TRY IT:
Begin your copy at the line that holds "その他のお知らせを見る (194, 1714)" and carry it through the final line of the data, writing out each line exactly and omitting pictures.

INPUT RECORDS:
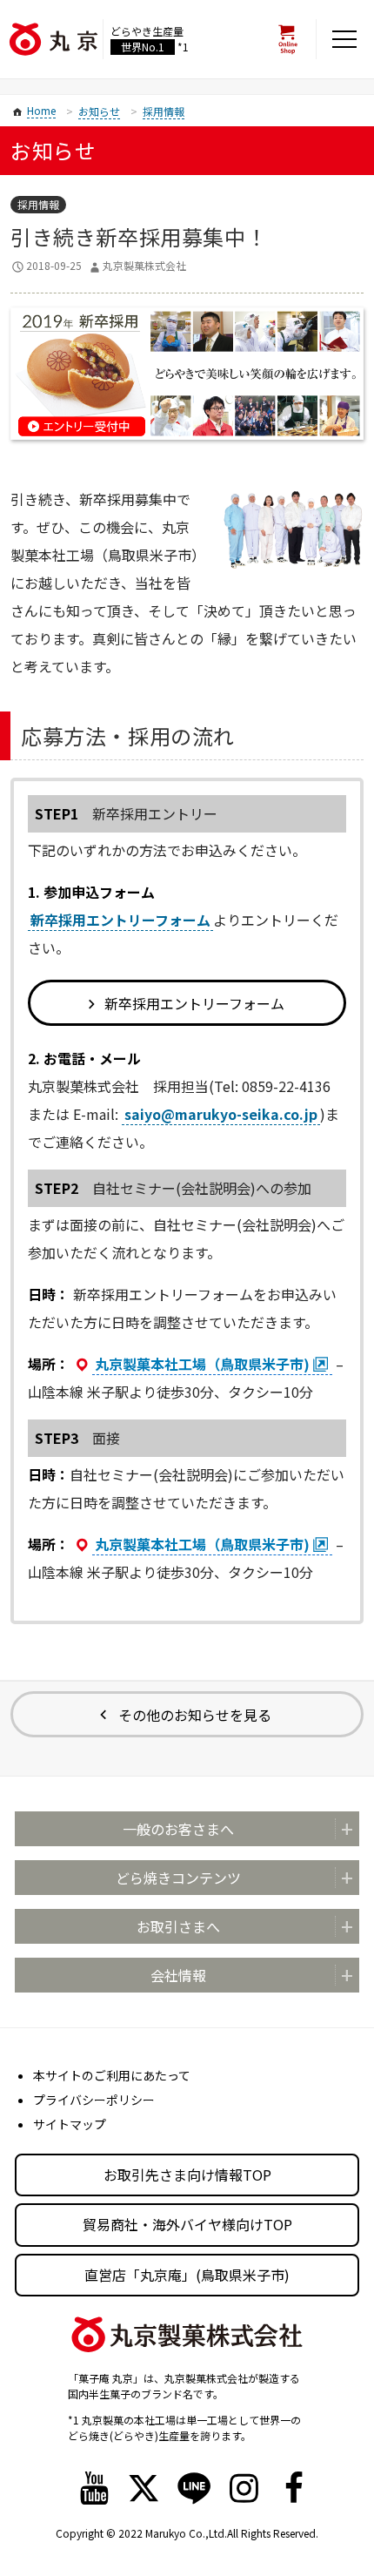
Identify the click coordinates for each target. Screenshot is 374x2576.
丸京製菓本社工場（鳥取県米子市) (202, 1363)
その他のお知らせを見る (194, 1714)
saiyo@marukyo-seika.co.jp (220, 1113)
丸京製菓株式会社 (144, 265)
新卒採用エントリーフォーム (120, 919)
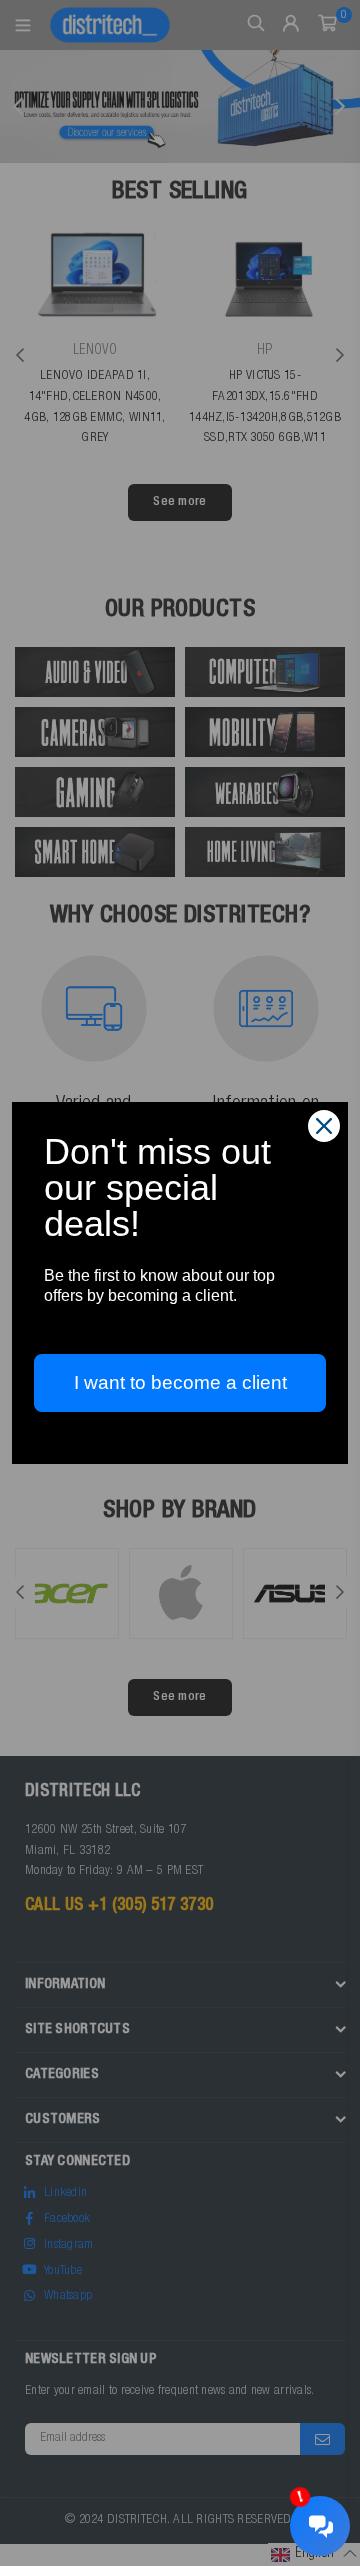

RESPONSE:
その他のお知らせを見る (194, 1714)
saiyo@marukyo-seika.co.jp (220, 1113)
丸京製菓株式会社 (144, 265)
新卒採用エントリーフォーム (120, 919)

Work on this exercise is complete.